Start of Provided information
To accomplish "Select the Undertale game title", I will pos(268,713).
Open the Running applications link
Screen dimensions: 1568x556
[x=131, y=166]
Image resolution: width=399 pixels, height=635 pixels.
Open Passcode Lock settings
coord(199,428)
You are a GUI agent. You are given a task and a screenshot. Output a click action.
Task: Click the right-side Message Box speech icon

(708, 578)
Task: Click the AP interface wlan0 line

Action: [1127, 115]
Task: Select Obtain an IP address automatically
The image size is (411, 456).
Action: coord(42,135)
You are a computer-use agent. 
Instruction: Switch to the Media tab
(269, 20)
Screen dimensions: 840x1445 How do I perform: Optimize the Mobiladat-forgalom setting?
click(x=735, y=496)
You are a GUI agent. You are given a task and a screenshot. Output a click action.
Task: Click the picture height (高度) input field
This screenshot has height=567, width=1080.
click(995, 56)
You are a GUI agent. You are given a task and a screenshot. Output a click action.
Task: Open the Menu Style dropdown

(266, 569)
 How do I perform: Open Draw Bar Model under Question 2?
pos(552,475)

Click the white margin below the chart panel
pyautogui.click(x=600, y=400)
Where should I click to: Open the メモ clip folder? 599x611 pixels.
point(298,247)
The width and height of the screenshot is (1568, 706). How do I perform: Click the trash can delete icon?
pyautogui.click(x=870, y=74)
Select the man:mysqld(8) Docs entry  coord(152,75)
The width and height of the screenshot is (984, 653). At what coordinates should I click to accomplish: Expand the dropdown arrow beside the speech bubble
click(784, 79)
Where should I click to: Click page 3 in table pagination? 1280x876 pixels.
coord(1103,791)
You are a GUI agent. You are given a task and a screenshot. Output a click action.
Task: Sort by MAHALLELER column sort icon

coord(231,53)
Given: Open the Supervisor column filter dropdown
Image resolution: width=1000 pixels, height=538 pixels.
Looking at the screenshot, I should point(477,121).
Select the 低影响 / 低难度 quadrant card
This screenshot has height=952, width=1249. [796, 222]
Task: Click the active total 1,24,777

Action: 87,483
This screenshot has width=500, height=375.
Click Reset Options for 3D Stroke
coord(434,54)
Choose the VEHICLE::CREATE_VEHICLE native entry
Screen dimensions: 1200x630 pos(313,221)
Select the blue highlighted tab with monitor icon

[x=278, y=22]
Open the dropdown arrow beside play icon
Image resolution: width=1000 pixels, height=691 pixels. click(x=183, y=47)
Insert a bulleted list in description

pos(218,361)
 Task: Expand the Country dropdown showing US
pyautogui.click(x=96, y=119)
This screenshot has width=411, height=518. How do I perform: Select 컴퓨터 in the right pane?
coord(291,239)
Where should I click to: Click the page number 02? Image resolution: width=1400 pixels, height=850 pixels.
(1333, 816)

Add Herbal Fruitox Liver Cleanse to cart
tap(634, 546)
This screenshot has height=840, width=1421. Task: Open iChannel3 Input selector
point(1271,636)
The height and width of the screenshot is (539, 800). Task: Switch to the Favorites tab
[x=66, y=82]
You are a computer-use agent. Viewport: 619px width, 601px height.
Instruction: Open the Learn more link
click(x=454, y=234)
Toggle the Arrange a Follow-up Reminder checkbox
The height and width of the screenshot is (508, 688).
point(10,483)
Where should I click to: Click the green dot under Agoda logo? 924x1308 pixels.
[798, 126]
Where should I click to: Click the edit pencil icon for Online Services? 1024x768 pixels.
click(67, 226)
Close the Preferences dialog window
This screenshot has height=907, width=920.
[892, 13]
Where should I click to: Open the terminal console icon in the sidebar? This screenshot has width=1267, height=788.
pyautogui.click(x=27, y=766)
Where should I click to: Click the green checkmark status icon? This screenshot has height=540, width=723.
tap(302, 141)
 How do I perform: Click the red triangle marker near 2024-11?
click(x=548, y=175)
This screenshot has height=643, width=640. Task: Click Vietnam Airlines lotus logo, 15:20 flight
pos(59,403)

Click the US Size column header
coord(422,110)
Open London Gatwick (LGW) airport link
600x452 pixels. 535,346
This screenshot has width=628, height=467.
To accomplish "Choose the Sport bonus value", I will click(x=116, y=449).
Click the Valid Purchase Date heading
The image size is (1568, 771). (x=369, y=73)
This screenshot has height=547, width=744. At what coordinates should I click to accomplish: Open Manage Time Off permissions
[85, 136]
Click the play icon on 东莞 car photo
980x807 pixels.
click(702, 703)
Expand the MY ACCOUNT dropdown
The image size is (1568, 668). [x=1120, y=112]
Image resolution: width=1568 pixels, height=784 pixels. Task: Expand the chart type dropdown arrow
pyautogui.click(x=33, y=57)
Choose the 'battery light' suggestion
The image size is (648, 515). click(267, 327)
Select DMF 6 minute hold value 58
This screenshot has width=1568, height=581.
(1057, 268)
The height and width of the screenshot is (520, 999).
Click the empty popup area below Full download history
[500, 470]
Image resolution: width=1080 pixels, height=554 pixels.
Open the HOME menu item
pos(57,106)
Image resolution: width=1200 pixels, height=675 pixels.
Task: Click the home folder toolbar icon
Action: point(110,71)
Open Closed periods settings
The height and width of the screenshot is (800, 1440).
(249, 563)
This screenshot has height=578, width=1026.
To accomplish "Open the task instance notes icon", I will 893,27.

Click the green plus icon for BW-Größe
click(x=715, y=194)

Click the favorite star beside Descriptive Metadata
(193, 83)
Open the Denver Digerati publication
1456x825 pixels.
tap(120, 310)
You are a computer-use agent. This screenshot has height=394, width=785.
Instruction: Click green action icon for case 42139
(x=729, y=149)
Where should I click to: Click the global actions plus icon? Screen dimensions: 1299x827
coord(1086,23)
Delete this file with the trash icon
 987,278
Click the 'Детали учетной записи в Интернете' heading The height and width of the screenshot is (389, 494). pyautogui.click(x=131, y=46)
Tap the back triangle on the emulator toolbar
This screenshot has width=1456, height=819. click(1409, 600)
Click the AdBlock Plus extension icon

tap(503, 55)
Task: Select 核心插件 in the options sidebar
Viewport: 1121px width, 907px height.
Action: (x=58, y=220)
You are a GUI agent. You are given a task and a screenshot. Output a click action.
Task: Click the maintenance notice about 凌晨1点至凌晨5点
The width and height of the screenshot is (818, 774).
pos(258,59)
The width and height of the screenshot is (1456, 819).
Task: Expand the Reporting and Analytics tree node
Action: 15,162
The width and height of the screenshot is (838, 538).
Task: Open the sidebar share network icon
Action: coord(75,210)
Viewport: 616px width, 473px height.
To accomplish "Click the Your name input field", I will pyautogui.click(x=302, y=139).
End of Provided information
Reproduce each record exactly as written above.

To accomplish "Select the Undertale game title", I will pos(268,713).
Open the Running applications link
Screen dimensions: 1568x556
[x=131, y=166]
Image resolution: width=399 pixels, height=635 pixels.
Open Passcode Lock settings
coord(199,428)
You are a GUI agent. You are given a task and a screenshot. Output a click action.
Task: Click the right-side Message Box speech icon

(708, 578)
Task: Click the AP interface wlan0 line

Action: [1127, 115]
Task: Select Obtain an IP address automatically
The image size is (411, 456).
Action: coord(42,135)
You are a computer-use agent. 
Instruction: Switch to the Media tab
(269, 20)
Screen dimensions: 840x1445 How do I perform: Optimize the Mobiladat-forgalom setting?
click(x=735, y=496)
You are a GUI agent. You are given a task and a screenshot. Output a click action.
Task: Click the picture height (高度) input field
This screenshot has height=567, width=1080.
click(995, 56)
You are a GUI agent. You are given a task and a screenshot. Output a click action.
Task: Open the Menu Style dropdown

(266, 569)
 How do I perform: Open Draw Bar Model under Question 2?
pos(552,475)

Click the white margin below the chart panel
pyautogui.click(x=600, y=400)
Where should I click to: Open the メモ clip folder? 599x611 pixels.
point(298,247)
The width and height of the screenshot is (1568, 706). How do I perform: Click the trash can delete icon?
pyautogui.click(x=870, y=74)
Select the man:mysqld(8) Docs entry  coord(152,75)
The width and height of the screenshot is (984, 653). At what coordinates should I click to accomplish: Expand the dropdown arrow beside the speech bubble
click(784, 79)
Where should I click to: Click page 3 in table pagination? 1280x876 pixels.
coord(1103,791)
You are a GUI agent. You are given a task and a screenshot. Output a click action.
Task: Sort by MAHALLELER column sort icon

coord(231,53)
Given: Open the Supervisor column filter dropdown
Image resolution: width=1000 pixels, height=538 pixels.
Looking at the screenshot, I should point(477,121).
Select the 低影响 / 低难度 quadrant card
This screenshot has height=952, width=1249. [796, 222]
Task: Click the active total 1,24,777

Action: 87,483
This screenshot has width=500, height=375.
Click Reset Options for 3D Stroke
coord(434,54)
Choose the VEHICLE::CREATE_VEHICLE native entry
Screen dimensions: 1200x630 pos(313,221)
Select the blue highlighted tab with monitor icon

[x=278, y=22]
Open the dropdown arrow beside play icon
Image resolution: width=1000 pixels, height=691 pixels. click(x=183, y=47)
Insert a bulleted list in description

pos(218,361)
 Task: Expand the Country dropdown showing US
pyautogui.click(x=96, y=119)
This screenshot has width=411, height=518. How do I perform: Select 컴퓨터 in the right pane?
coord(291,239)
Where should I click to: Click the page number 02? Image resolution: width=1400 pixels, height=850 pixels.
(1333, 816)

Add Herbal Fruitox Liver Cleanse to cart
tap(634, 546)
This screenshot has height=840, width=1421. Task: Open iChannel3 Input selector
point(1271,636)
The height and width of the screenshot is (539, 800). Task: Switch to the Favorites tab
[x=66, y=82]
You are a computer-use agent. Viewport: 619px width, 601px height.
Instruction: Open the Learn more link
click(x=454, y=234)
Toggle the Arrange a Follow-up Reminder checkbox
The height and width of the screenshot is (508, 688).
point(10,483)
Where should I click to: Click the green dot under Agoda logo? 924x1308 pixels.
[798, 126]
Where should I click to: Click the edit pencil icon for Online Services? 1024x768 pixels.
click(67, 226)
Close the Preferences dialog window
This screenshot has height=907, width=920.
[892, 13]
Where should I click to: Open the terminal console icon in the sidebar? This screenshot has width=1267, height=788.
pyautogui.click(x=27, y=766)
Where should I click to: Click the green checkmark status icon? This screenshot has height=540, width=723.
tap(302, 141)
 How do I perform: Click the red triangle marker near 2024-11?
click(x=548, y=175)
This screenshot has height=643, width=640. Task: Click Vietnam Airlines lotus logo, 15:20 flight
pos(59,403)

Click the US Size column header
coord(422,110)
Open London Gatwick (LGW) airport link
600x452 pixels. 535,346
This screenshot has width=628, height=467.
To accomplish "Choose the Sport bonus value", I will click(x=116, y=449).
Click the Valid Purchase Date heading
The image size is (1568, 771). (x=369, y=73)
This screenshot has height=547, width=744. At what coordinates should I click to accomplish: Open Manage Time Off permissions
[85, 136]
Click the play icon on 东莞 car photo
980x807 pixels.
click(702, 703)
Expand the MY ACCOUNT dropdown
The image size is (1568, 668). [x=1120, y=112]
Image resolution: width=1568 pixels, height=784 pixels. Task: Expand the chart type dropdown arrow
pyautogui.click(x=33, y=57)
Choose the 'battery light' suggestion
The image size is (648, 515). click(267, 327)
Select DMF 6 minute hold value 58
This screenshot has width=1568, height=581.
(1057, 268)
The height and width of the screenshot is (520, 999).
Click the empty popup area below Full download history
[500, 470]
Image resolution: width=1080 pixels, height=554 pixels.
Open the HOME menu item
pos(57,106)
Image resolution: width=1200 pixels, height=675 pixels.
Task: Click the home folder toolbar icon
Action: point(110,71)
Open Closed periods settings
The height and width of the screenshot is (800, 1440).
(249, 563)
This screenshot has height=578, width=1026.
To accomplish "Open the task instance notes icon", I will 893,27.

Click the green plus icon for BW-Größe
click(x=715, y=194)

Click the favorite star beside Descriptive Metadata
(193, 83)
Open the Denver Digerati publication
1456x825 pixels.
tap(120, 310)
You are a computer-use agent. This screenshot has height=394, width=785.
Instruction: Click green action icon for case 42139
(x=729, y=149)
Where should I click to: Click the global actions plus icon? Screen dimensions: 1299x827
coord(1086,23)
Delete this file with the trash icon
 987,278
Click the 'Детали учетной записи в Интернете' heading The height and width of the screenshot is (389, 494). pyautogui.click(x=131, y=46)
Tap the back triangle on the emulator toolbar
This screenshot has width=1456, height=819. click(1409, 600)
Click the AdBlock Plus extension icon

tap(503, 55)
Task: Select 核心插件 in the options sidebar
Viewport: 1121px width, 907px height.
Action: (x=58, y=220)
You are a GUI agent. You are given a task and a screenshot. Output a click action.
Task: Click the maintenance notice about 凌晨1点至凌晨5点
The width and height of the screenshot is (818, 774).
pos(258,59)
The width and height of the screenshot is (1456, 819).
Task: Expand the Reporting and Analytics tree node
Action: 15,162
The width and height of the screenshot is (838, 538).
Task: Open the sidebar share network icon
Action: coord(75,210)
Viewport: 616px width, 473px height.
To accomplish "Click the Your name input field", I will pyautogui.click(x=302, y=139).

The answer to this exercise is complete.